WHAT YOU WILL DO
Your answer must be every line of the data that contains "agent".

(Stored records)

*** Block opens ***

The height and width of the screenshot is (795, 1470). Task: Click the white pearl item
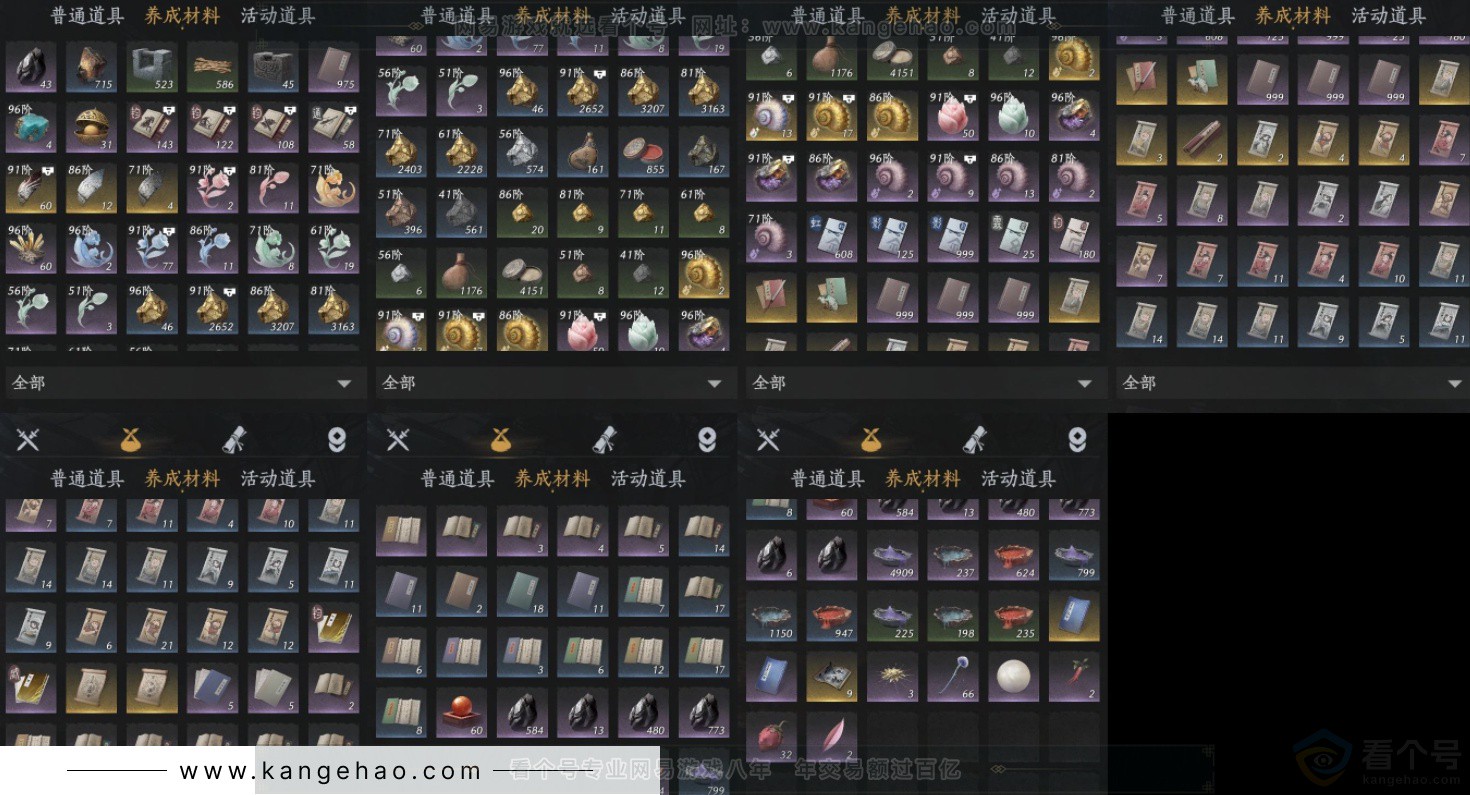pyautogui.click(x=1013, y=677)
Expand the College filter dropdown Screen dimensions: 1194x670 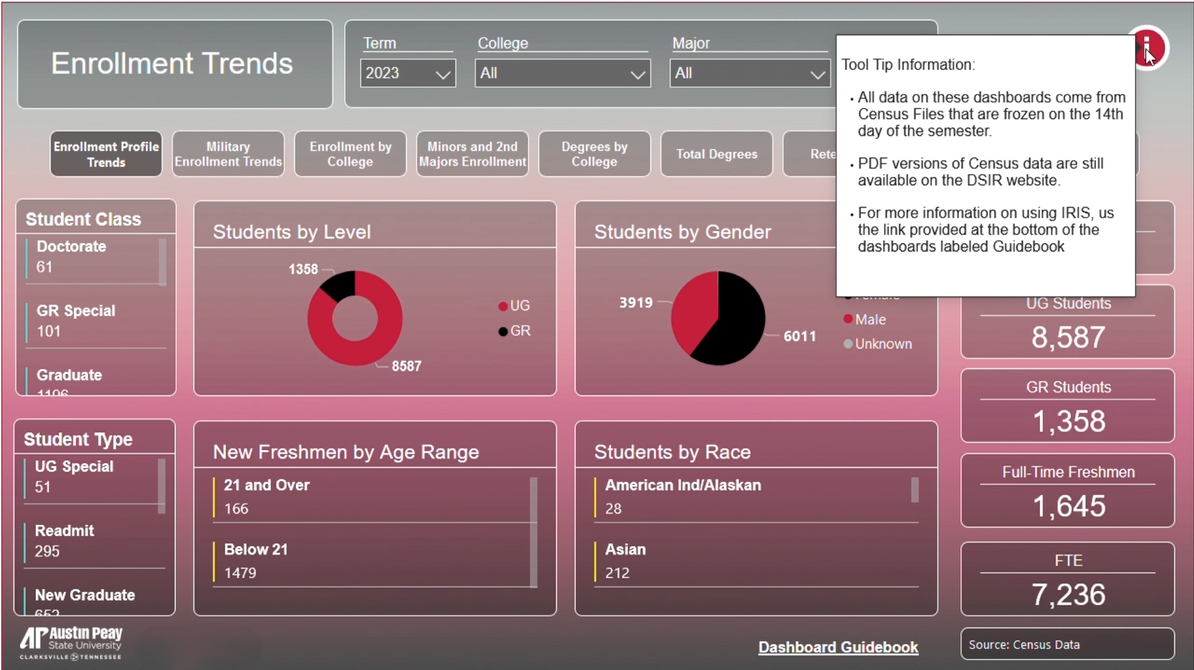click(563, 74)
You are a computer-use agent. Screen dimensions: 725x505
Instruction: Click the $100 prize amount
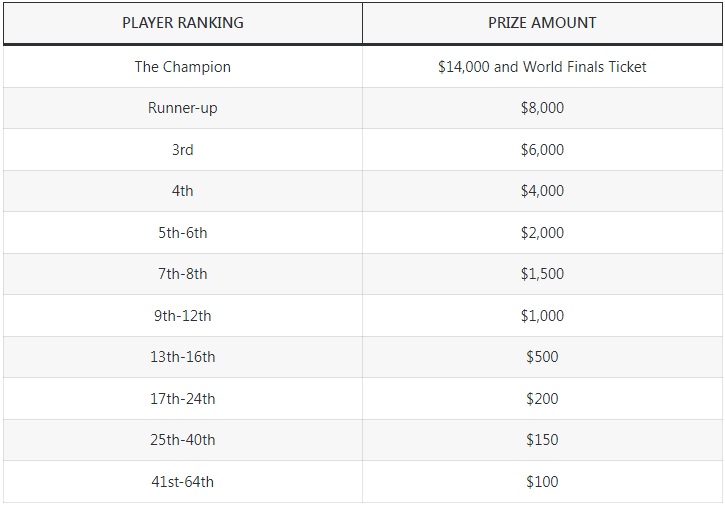point(542,481)
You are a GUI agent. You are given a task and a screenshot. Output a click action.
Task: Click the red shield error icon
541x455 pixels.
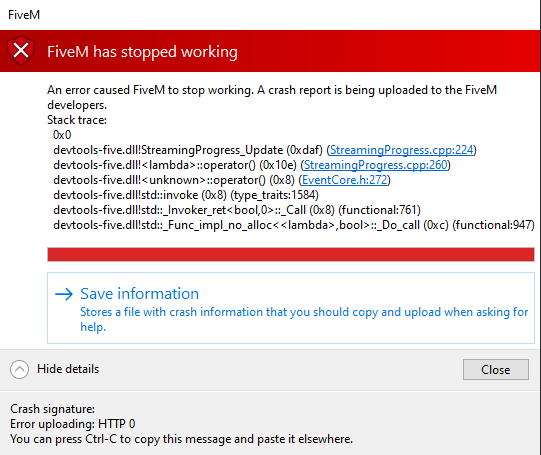tap(21, 51)

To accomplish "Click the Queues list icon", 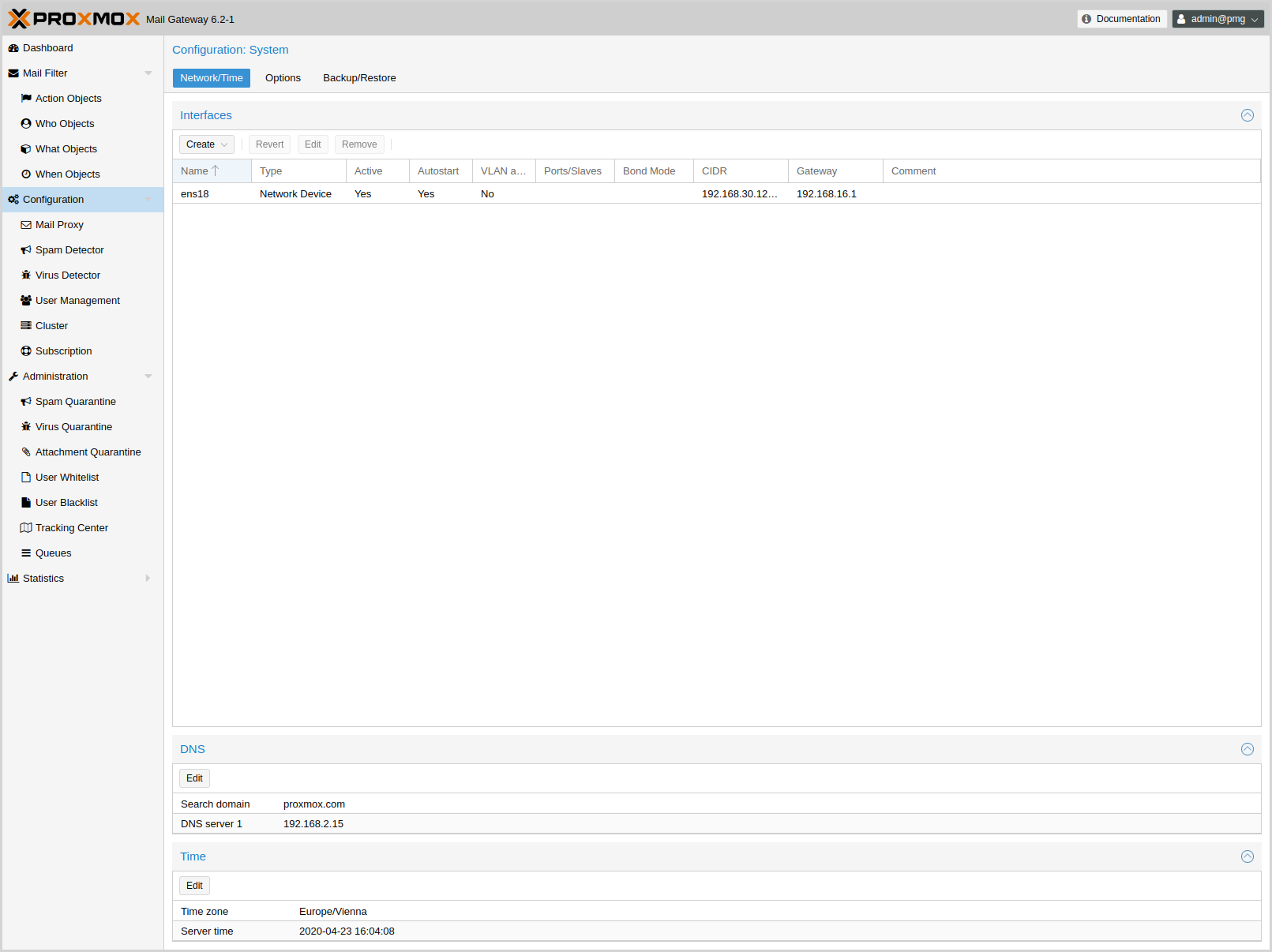I will [x=26, y=553].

*** Block closes ***

ANSWER BOX
You are a computer-use agent. Screen dimensions: 725x505
You are a GUI agent. You are given a task and a screenshot. Output a click action.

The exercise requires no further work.